The 2-hour focus group discussion was attended by 16 conference delegates (including 3 facilitators; 11 delegates agreed to coauthor this abstract). Although AIMOS is a multidisciplinary conference, most attendees had health care–related roles across various fields, including epidemiology, statistics, evidence synthesis, policy, ethics, public health, data management, oncology, psychology, nutrition, clinical trials, and administration. Most participants cited a university as their primary employer. Analyses revealed several recurring themes across the data-sharing scenarios, which were grouped into recommendations (Table 30). Recommendations included that data recipients need to prioritize the protection of participant privacy and should proactively share a secure data management plan and evidence of ethical approval with the data provider. Additionally, data recipients should allay concerns about potential data misuse by demonstrating they have sufficient resources and expertise to process, check, and analyze data. They should also protect the interests of data providers by allowing them to publish their results before sharing data, offering streamlined data-sharing pathways, and inviting them to contribute to related outputs. Data providers could support recipients by planning for data sharing during study design, including funding support, local legislation, intellectual property, commercial-in-confidence information, and by preparing a data dictionary.
This study provides clarity around responsibilities of data recipients to address common concerns of data providers on data misuse and privacy. Several recommendations were derived on how data providers can support recipients to bridge the gap between high support for data sharing and low in-practice compliance.

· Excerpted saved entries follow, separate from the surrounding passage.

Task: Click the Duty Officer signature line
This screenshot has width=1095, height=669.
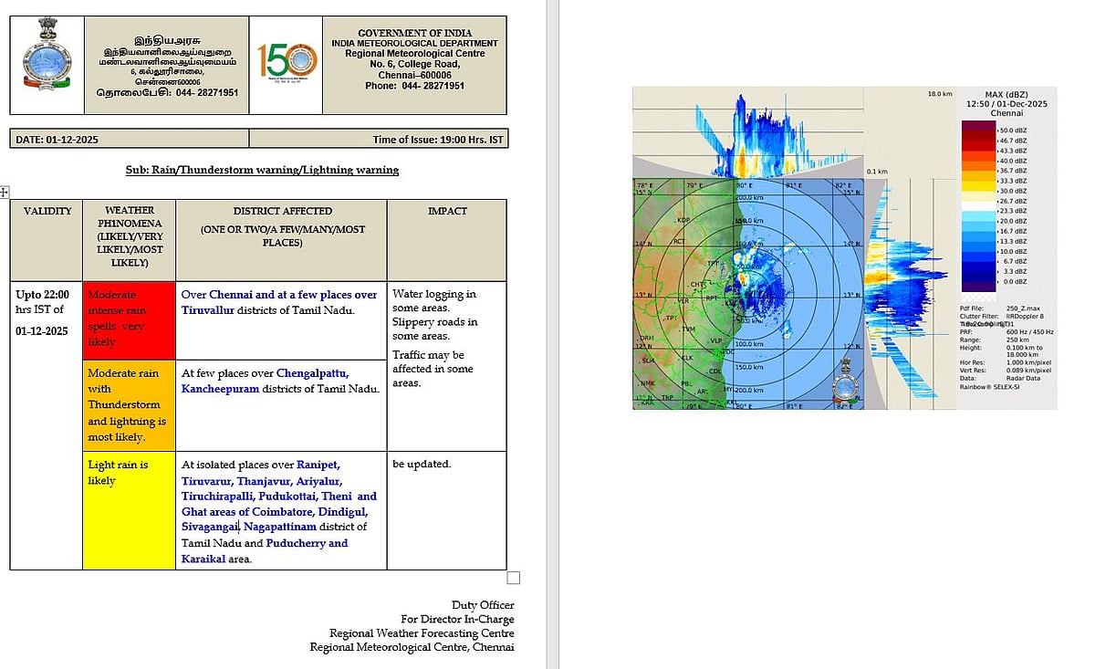Action: [x=482, y=605]
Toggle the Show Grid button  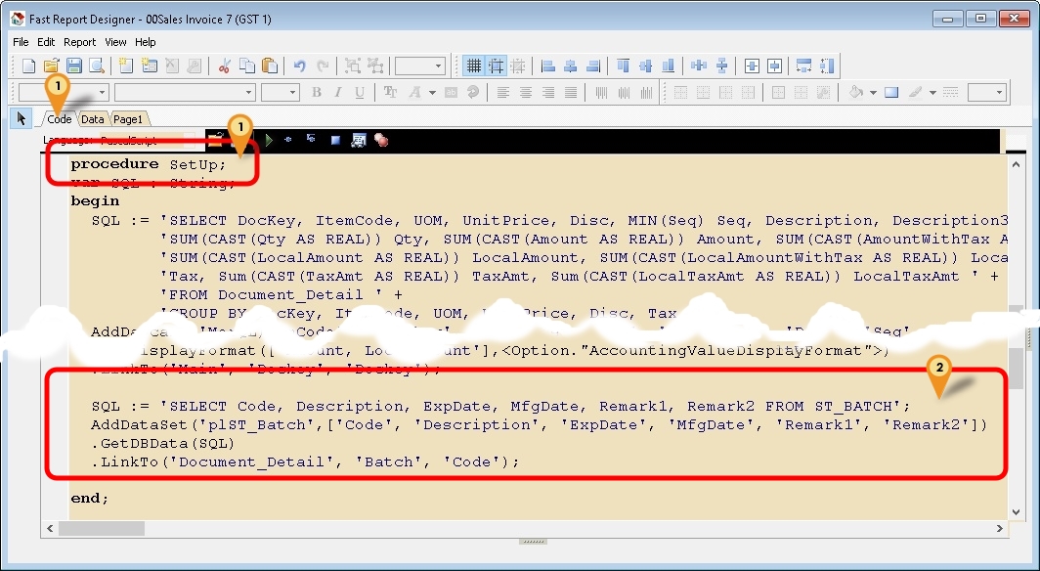(x=474, y=66)
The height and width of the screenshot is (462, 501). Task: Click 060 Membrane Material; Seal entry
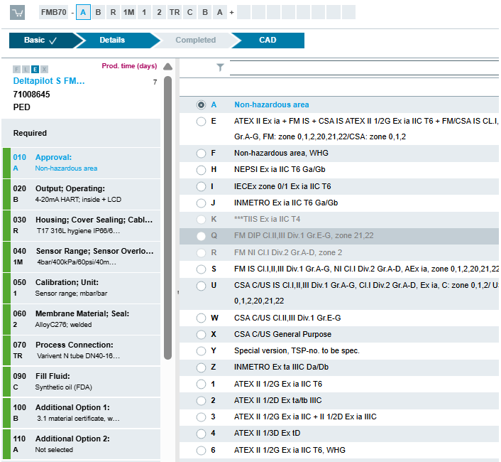click(x=81, y=318)
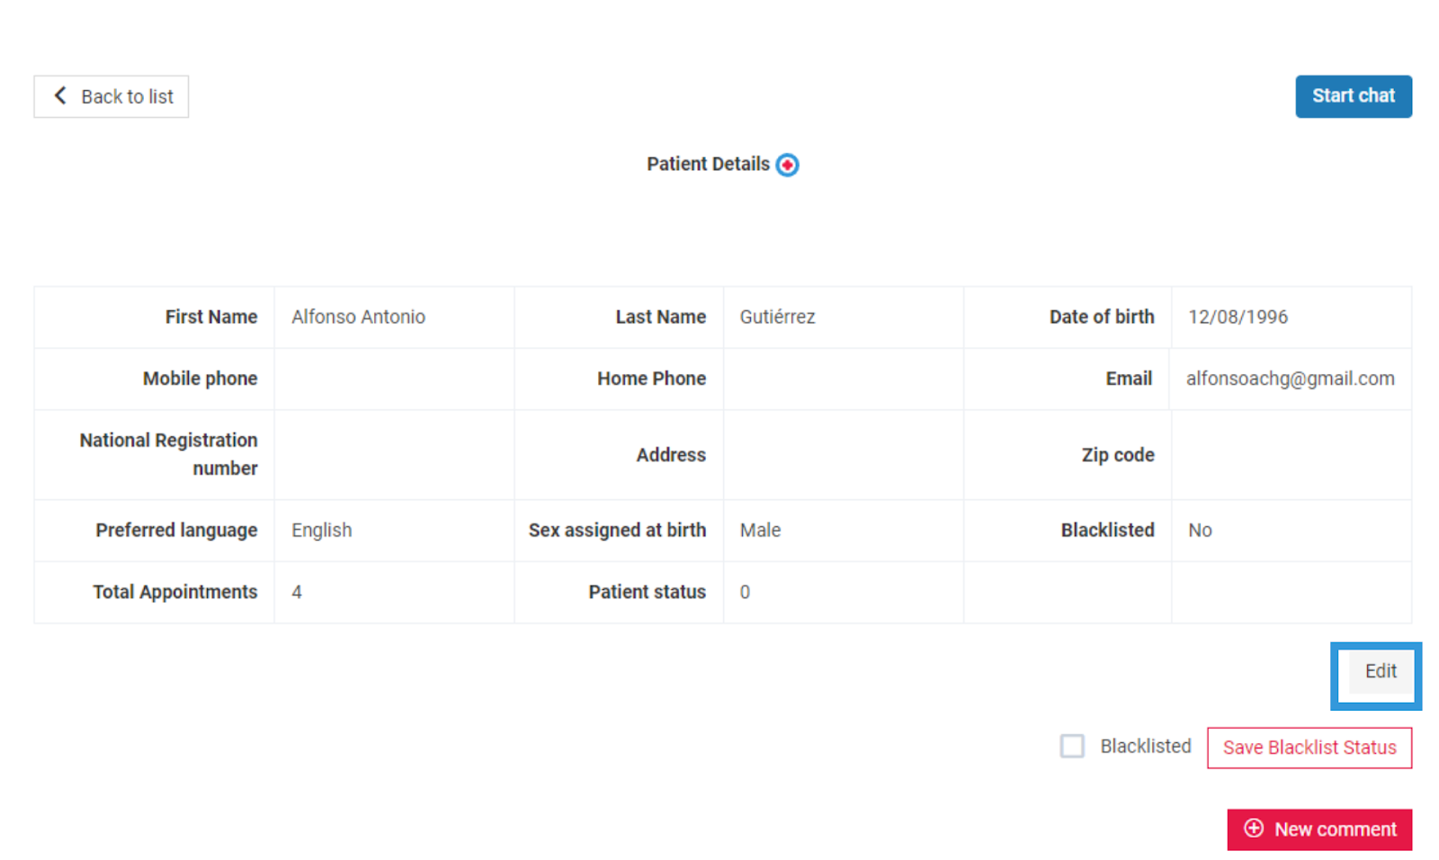The image size is (1439, 860).
Task: Click the Date of birth value 12/08/1996
Action: [1238, 317]
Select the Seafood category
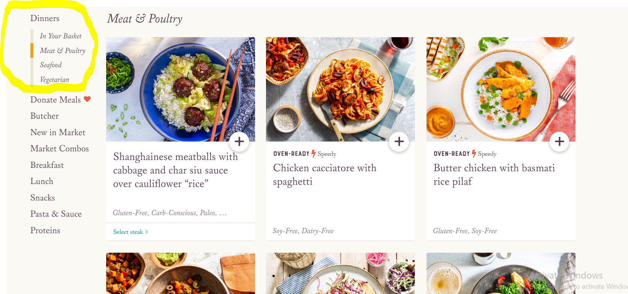This screenshot has height=294, width=628. 51,65
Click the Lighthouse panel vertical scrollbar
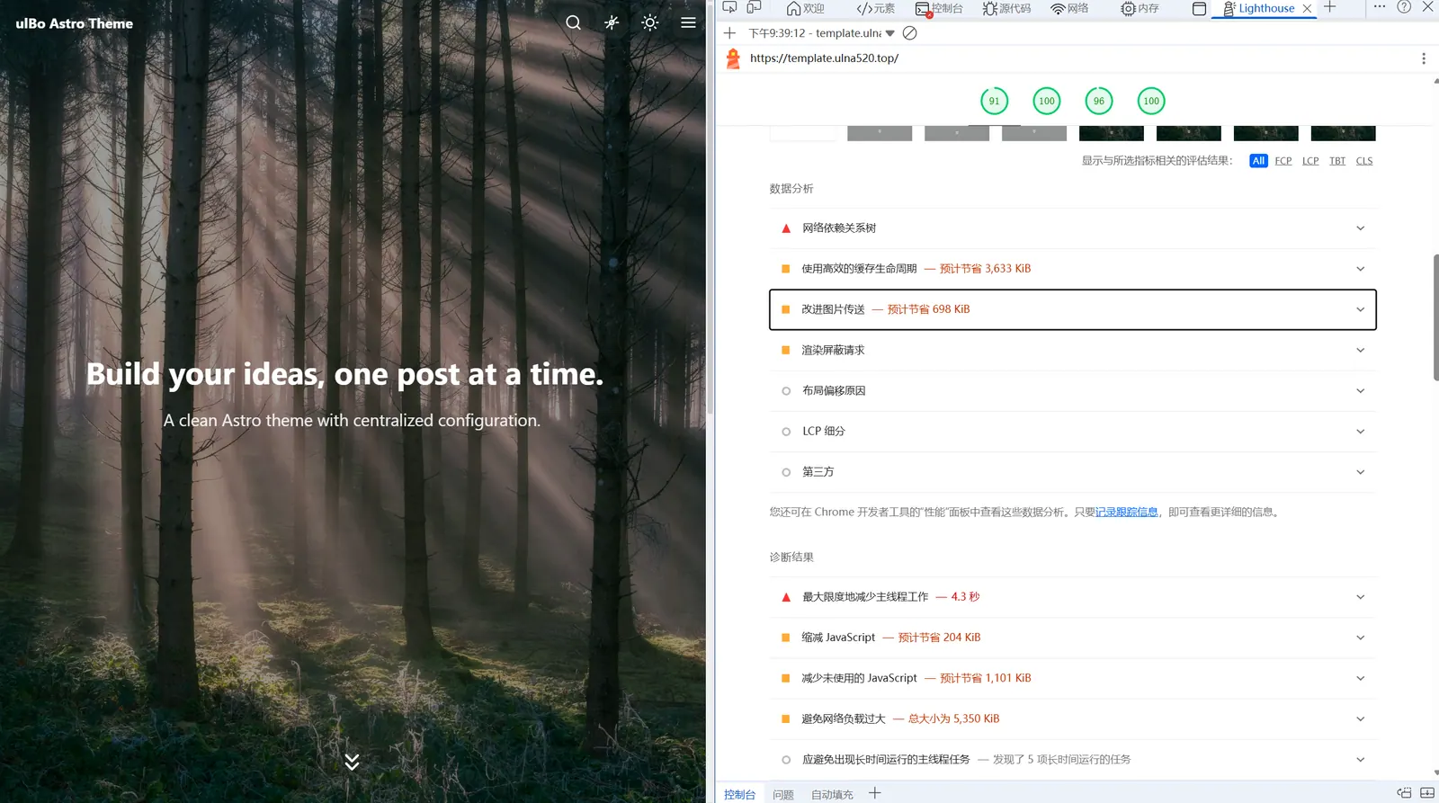The height and width of the screenshot is (803, 1439). [x=1435, y=317]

1. Tan AC, Askie LM, Hunter KE, Barba A, Simes RJ, Seidler AL. Data sharing—trialists’ plans at registration, attitudes, barriers and facilitators: a cohort study and cross-sectional survey. Res Syn Meth. 2021; 1-17. doi:10.1002/jrsm.1500
1National Health and Medical Research Council (NHMRC) Clinical Trials Centre, University of Sydney, Camperdown, NSW, Australia, email@example.com; 2MetaMelb Research Group, School of BioSciences, The University of Melbourne, Melbourne, Australia; 3Melbourne Medical School, Faculty of Medicine, Dentistry & Health Sciences, The University of Melbourne, Melbourne, Australia; 4Australian Research Data Commons , Australia; 5School of Public Health and Social Work, Queensland University of Technology, Brisbane, Australia; 6Autonomous University of the State of Mexico, Toluca, Mexico; 7Department of Obstetrics & Gynaecology, Monash Health, Monash University, Melbourne, Australia
Conflict of Interest Disclosures
Kylie E. Hunter and Antonio Laguna Camacho lead or colead several large individual participant data meta-analyses. Kylie E. Hunter and Angela C. Webster are associate convenors of the Cochrane Prospective Meta-Analysis Methods Group, and Antonio Laguna Camacho is coconvenor. Daniel G. Hamilton is a member of the Association for Interdisciplinary Meta-research and Open Science board. No other disclosures were reported.

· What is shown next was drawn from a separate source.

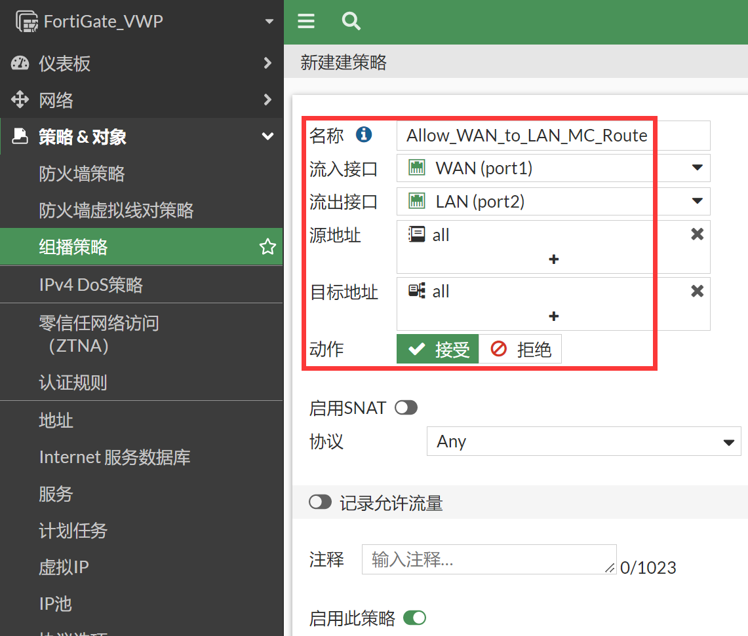Image resolution: width=748 pixels, height=636 pixels.
Task: Click the info icon next to 名称
Action: [364, 135]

Kylie E. Hunter received research funding support via 2 scholarships administered by the University of Sydney (Postgraduate Research Supplementary Scholarship in Methods Development [SC3504] and Research Training Program Stipend [SC3227]). Anna Lene Seidler received a National Health and Medical Research Council Investigator Grant (GNT2009432).
Role of the Funder/Sponsor
The funders had no role in any of the following: design and conduct of the study; collection, management, analysis, and interpretation of the data; preparation, review, or approval of the abstract; and decision to submit the abstract for presentation.
We warmly acknowledge the contributions of all those who attended the focus group discussion.